At the same time, Asian officials know economic relations could worsen. Trump has talked about imposing high tariffs on a wide range of goods from many countries if he becomes president again. Asian officials will pepper Blinken about the future of trade as he hits the six countries: Laos, Vietnam, Japan, the Philippines, Singapore and Mongolia.

Meanwhile, Trump has consistently said that countries that rely on the U.S. military to help with security should pay more to the United States. He has little strategic regard for U.S. military presence overseas, even as some Republican lawmakers have argued that the United States must engage in a rapid military buildup in the Asia-Pacific region to deter China from invading Taiwan or making other aggressive moves in the region.

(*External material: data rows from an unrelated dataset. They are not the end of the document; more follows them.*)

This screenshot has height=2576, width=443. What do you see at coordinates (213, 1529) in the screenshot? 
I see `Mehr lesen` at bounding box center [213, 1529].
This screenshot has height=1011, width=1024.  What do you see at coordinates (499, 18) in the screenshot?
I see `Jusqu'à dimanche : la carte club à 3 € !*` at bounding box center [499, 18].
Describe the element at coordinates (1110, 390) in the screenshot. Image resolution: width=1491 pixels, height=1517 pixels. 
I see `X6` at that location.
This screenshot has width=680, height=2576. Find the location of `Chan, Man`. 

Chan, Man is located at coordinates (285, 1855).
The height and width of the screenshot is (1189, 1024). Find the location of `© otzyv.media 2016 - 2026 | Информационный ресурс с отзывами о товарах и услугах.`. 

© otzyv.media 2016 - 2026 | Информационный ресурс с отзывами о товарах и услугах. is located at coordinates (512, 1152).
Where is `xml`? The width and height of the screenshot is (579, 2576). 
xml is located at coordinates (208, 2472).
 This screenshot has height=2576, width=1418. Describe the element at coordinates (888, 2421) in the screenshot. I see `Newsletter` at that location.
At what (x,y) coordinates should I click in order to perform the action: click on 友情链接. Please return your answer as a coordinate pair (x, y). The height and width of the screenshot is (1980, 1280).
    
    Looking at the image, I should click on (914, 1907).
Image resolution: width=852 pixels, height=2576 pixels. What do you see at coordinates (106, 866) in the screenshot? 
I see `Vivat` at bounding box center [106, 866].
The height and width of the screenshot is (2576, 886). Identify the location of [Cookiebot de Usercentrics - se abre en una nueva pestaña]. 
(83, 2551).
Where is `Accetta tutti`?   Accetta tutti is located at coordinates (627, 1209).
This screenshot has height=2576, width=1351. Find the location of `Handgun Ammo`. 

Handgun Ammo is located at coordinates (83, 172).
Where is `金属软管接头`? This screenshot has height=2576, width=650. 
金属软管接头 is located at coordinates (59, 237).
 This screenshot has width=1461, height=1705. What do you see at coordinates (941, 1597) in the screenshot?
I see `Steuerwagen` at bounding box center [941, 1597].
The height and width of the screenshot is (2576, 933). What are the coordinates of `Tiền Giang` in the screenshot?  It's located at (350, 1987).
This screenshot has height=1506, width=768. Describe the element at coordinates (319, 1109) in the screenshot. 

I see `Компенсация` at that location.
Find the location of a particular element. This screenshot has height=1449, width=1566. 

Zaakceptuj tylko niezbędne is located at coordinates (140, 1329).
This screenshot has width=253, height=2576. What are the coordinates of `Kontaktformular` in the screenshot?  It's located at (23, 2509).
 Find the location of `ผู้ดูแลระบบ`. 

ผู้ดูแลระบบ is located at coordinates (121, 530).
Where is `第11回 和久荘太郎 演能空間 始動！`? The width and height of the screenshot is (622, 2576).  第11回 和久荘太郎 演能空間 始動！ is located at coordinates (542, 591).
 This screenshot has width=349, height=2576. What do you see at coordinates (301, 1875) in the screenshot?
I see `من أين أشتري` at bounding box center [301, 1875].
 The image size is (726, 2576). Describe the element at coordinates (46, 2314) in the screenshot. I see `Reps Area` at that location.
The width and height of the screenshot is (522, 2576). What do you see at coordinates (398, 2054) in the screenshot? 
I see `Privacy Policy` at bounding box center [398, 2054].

In a recent interview with Bloomberg Businessweek, Trump criticized Taiwan, saying it “doesn’t give us anything.” And at a campaign rally in Grand Rapids, Michigan, he called Xi “brilliant” and mentioned a “beautiful note” he had received from the Chinese leader after a recent assassination attempt on Trump. He added that he “got along very well” with Xi until the coronavirus pandemic began in 2020.

His words sent a signal to China even as it stirred anxiety among officials in Taiwan and elsewhere in Asia.

“For China, the anticipation of Trump’s policy toward the region is much more important than the trip by Blinken,” Yun said.

In Vientiane, Blinken might meet one on one with Wang Yi, China’s top foreign policy official. The two have had some calm discussions and some volatile ones, including in February 2023, when Blinken told Wang that the United States suspected China was on the verge of sending arms to Russia for the war in Ukraine.

“Wang Yi will be disciplined about not making news that could be construed as supporting or opposing any presidential candidate,” said Ryan Hass, the director of the John L. Thornton China Center at the Brookings Institution.

Wang and other Chinese officials no doubt will watch closely as Blinken flies to Tokyo and Manila in tandem with Defense Secretary Lloyd Austin. In each capital, they will meet together with their counterparts. In Tokyo, Blinken also plans to attend a meeting of top diplomats from the so-called Quad countries: India, Japan, Australia and the United States.